Records shown:
....

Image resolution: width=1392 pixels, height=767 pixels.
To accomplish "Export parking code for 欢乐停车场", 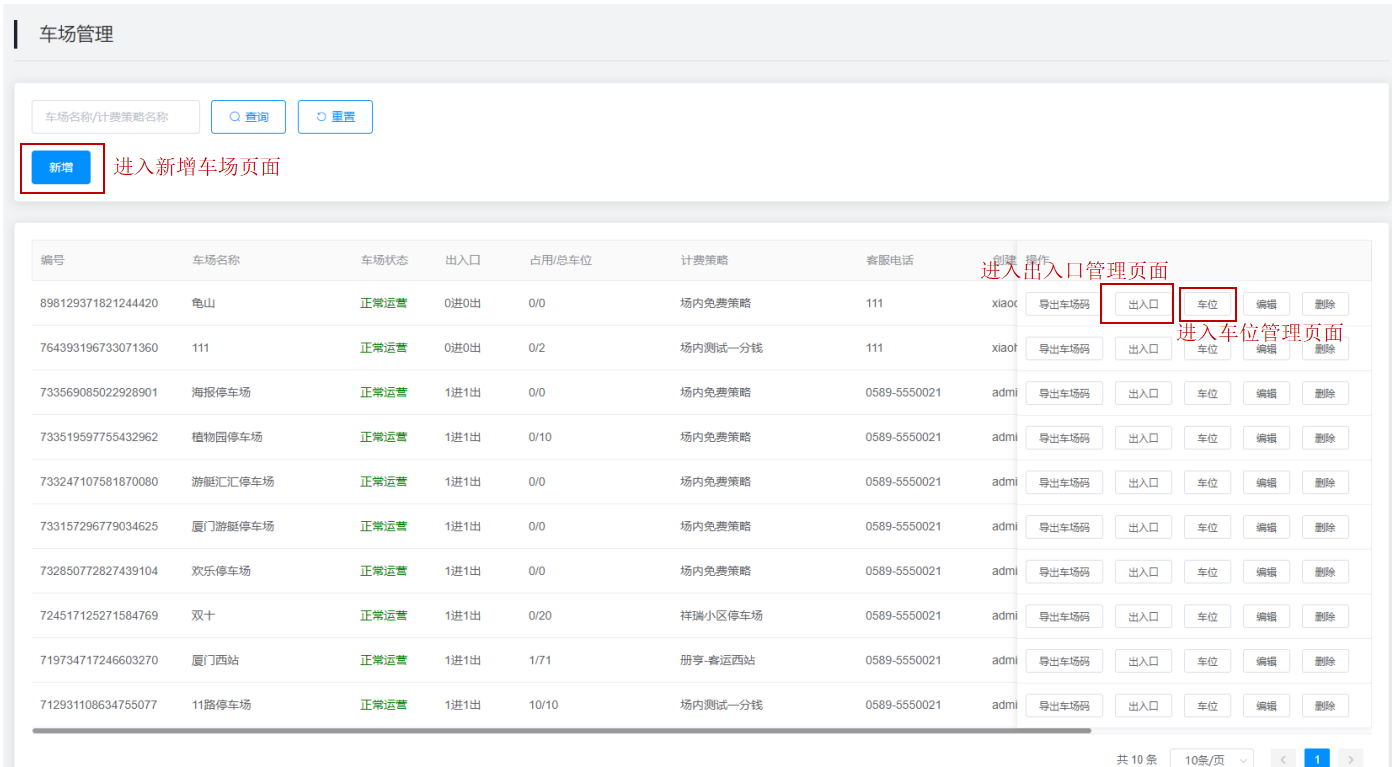I will pyautogui.click(x=1064, y=572).
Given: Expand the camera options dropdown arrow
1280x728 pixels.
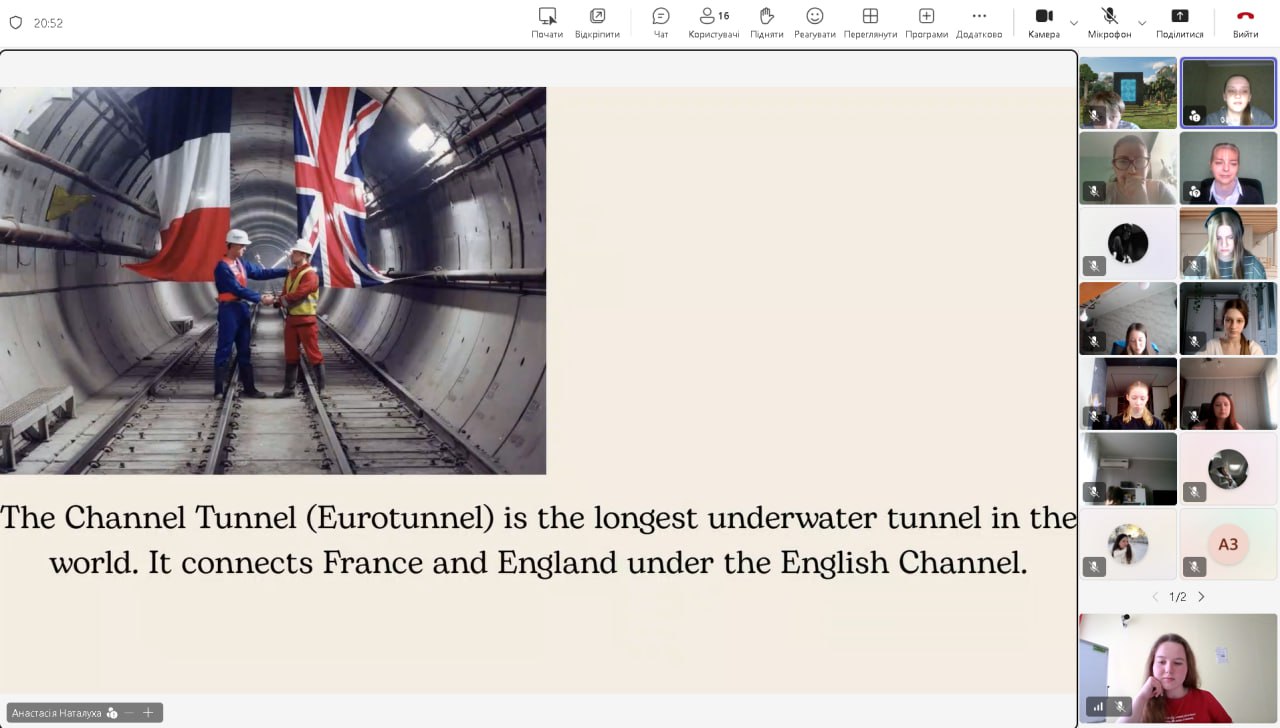Looking at the screenshot, I should pyautogui.click(x=1074, y=23).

....

Turn the lines of the records into a numbered list, starting at the line that contains "Given: Expand the" and ending at the last line of the records. Skip blank lines and leave the pictures out.

Answer:
1. Given: Expand the camera options dropdown arrow
2. 1280x728 pixels.
3. Looking at the screenshot, I should pyautogui.click(x=1074, y=23).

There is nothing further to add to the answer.